La ricerca ha inoltre individuato le caratteristiche tali da rendere il lavoro da remoto davvero smart e quattro profili di home working:

CARATTERISTICHE
- DIMENSIONE ORGANIZZATIVA DEL LAVORO DA CASA GESTIBILE E SOSTENIBILE (condizioni, spazi, strumenti/tecnologie, accesso documenti e modalità di comunicazione)
- CONCILIAZIONE DEI TEMPI DI LAVORO, CURA, TEMPO LIBERO È DAVVERO POSSIBILE (bilanciamento, separazione ambiti)
- IL LAVORO NON CAMBIA (negli aspetti organizzativi, relazionali interni ed esterni, nei contenuti)
- NELL’ATTIVAZIONE E INFORMAZIONE È INTERVENUTO IL SINDACATO
- ATTIVITÀ DI FORMAZIONE, INFORMAZIONE, AGGIORNAMENTO ALLA NUOVA MODALITÀ PROGRAMMATA E REALIZZATA
- DIMENSIONE COLLETTIVA E RELAZIONE DEL LAVORO PRESERVATA

PROFILI
- SW IMPROVVISATO
La modalità attivata si è dimostrata un DISASTRO: lavoratrici e lavoratori non organzizzati, scarsamente equipaggiati, competenze acquisite con difficoltà quando acquisite, scarsa consapevolezza sulle specificità del lavoro, spazi poco sostenibili, ambiti della vita che si mischiano, scarsa quando non cattiva gestione del tempo. Aumento dei carichi familiari. Orientamento alla conciliazione poco condiviso. Esperienza risultata alienante, stressante. Percezione di ansia, tristezza, abbrutimento. Sono in prevalenza le donne ad aver fatto esperienza di questa modalità.
- SW DESIDERATO
Un successo: lavoro organizzato, dotazione tecnologica adeguata ed efficace e competenze di pari livello, come gli spazi a disposizione del resto. L’esperienza è percepita come soddisfacente e produttiva oltre che stimolante perché innovativa. Sono soprattutto gli uomini a percepire così il lavoro svolto da casa
- SW OCCASIONALE
Ci hanno provato, sono lavoratori e lavoratrici dotati di medie capacità tecnologiche, sono lavoratrici e lavoratori che hanno gestito autonomamente il proprio lavoro da casa, in spazi poco sostenibili e non distinti dagli altri ambiti di vita. Il carico lavorativo risulta significativamente aumentato, l’esperienza è percepita come pesante e complicata, con un’elevata sensazione di solitudine nel lavoro, il rapporto con i capi è complicato. Hanno orientamento alla flessibilità e al lavoro per obiettivi.
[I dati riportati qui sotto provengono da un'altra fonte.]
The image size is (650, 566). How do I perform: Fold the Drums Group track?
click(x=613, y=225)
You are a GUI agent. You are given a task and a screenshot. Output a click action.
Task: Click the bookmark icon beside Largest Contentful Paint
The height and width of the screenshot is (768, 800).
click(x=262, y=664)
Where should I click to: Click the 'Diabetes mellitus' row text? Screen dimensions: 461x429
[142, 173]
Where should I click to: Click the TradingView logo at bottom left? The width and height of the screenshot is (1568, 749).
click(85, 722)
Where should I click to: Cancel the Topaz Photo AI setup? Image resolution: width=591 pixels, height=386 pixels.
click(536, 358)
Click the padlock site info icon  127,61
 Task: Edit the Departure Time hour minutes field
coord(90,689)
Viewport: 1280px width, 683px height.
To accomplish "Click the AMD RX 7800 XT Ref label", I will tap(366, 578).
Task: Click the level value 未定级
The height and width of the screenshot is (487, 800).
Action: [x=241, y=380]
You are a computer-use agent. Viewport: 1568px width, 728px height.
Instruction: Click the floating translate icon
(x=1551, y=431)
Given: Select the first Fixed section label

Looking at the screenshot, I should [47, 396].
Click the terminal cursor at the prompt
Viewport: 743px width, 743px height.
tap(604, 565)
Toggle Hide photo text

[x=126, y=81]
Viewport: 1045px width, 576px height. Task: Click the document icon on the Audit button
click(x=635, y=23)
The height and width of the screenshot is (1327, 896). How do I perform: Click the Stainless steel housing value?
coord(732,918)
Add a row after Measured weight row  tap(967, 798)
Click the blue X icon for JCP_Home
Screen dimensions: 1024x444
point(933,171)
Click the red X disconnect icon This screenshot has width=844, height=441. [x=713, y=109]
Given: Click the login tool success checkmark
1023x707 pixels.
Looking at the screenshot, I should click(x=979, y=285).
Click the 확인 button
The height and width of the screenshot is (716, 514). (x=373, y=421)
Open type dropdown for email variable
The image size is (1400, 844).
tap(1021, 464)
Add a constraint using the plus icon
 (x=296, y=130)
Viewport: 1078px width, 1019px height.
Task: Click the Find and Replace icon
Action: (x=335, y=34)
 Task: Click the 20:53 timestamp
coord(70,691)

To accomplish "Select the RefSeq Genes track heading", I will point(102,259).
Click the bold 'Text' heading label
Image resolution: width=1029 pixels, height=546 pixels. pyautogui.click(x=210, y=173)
Hanno titoli di studio alti, sono uomini e donne.
- SW GOVERNATO
Sono organizzati, mediamente dotati delle tecnologie adeguate, con competenze in acquisizione, spazi disponibili e distinti dagli altri ambiti di vita. I tempi e i carichi di lavoro non si sono modificati, né sono percepiti come tali. L’esperienza del lavoro da remoto è stata vissuta con indifferenza, seppure lo stress lavoro correlato è meno percepito.